After the value of a property has been set, the property tax rates are determined in a multi-step process that includes budget submissions by each taxing authority such as K-12 schools, cities, counties, and hospitals. Once the budgets are submitted, the county Auditor sets tax rate by dividing the total amount of the budget by the taxable value of all the property in the taxing district. That rate is expressed as dollars per thousand of valuation.
The rate is referred to as “dollars per thousand.” For example, if a house was assessed with a value of $90,000 and has a tax rate of $10 per thousand, the tax would be calculated at 90 x $10, or $900 for that taxing authority.
At times, some of these taxing authorities seem to think your house is made of money!
Legislators have quickly proposed changes to level what they see as an uneven playing field between recipients of tax dollars and property owners. In the House, HSB 197 would try to return some power to the taxpayer by:
- Switching the burden of proof to the Assessor to prove the valuation is accurate.
- Adding taxpayer representatives to the conference board that appoints the Assessor.
- Requiring reassessments of all properties within a classification, not just certain areas.
- Restricting the use of property tax money to pay for outside counsel during an appeal.
- Allowing for the reimbursement of expenses to the property owner when an appeal is successful.
This bill will help ensure values are not inflated to meet budget targets of the recipients of these tax dollars.

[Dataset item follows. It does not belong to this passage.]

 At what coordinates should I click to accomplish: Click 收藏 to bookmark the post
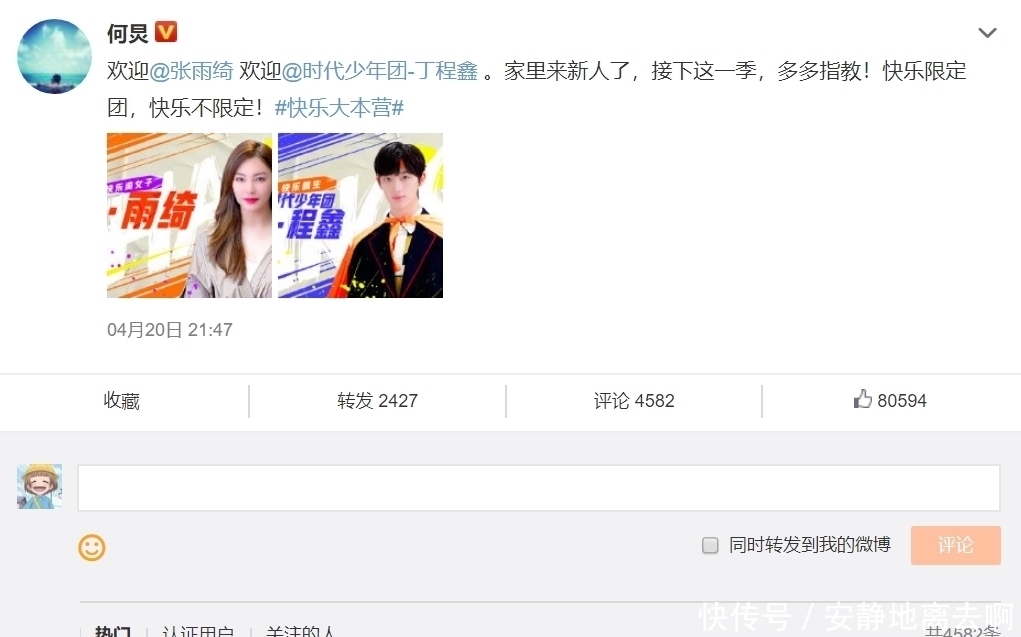(122, 401)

Iowa Senate President Jack Whitver noted property taxes are the number one issue he hears about from constituents. He said, “I understand the anger of the Ankeny citizens when they see their elected officials tout property tax decreases, only to see their overall tax bill increase. The reason this happens is because the city and school rates are lowered, but the Assessor increases assessments to more than offset the levy decrease.”
In February, the city of Ankeny where Whitver lives announced it would lower its property tax rate for the fourth year in a row. However, even with the continued rate reductions, property tax bills have increased because of higher assessments. Whitver added, “I am committed to continue to work towards a solution, whether it is capping the amount of increase at inflation, making the assessor an elected official so they are accountable to the people, or requiring a retention vote for county Assessors.”
Property assessments need to be as accurate as possible and it is good to strengthen the rights of taxpayers, but reform is needed. Iowans for Tax Relief has long supported a realistic limit on the percentage increase in the total dollar amount of property taxes on any property in any year. We support the current law that limits the annual percentage increase in the assessed value of all classes of property. However, a limit on the total dollar amount of property taxes would give taxpayers more protection. One possible alternative would be a law requiring automatic reductions in tax levy rates to offset increases in assessed values so the net dollar increase would be limited.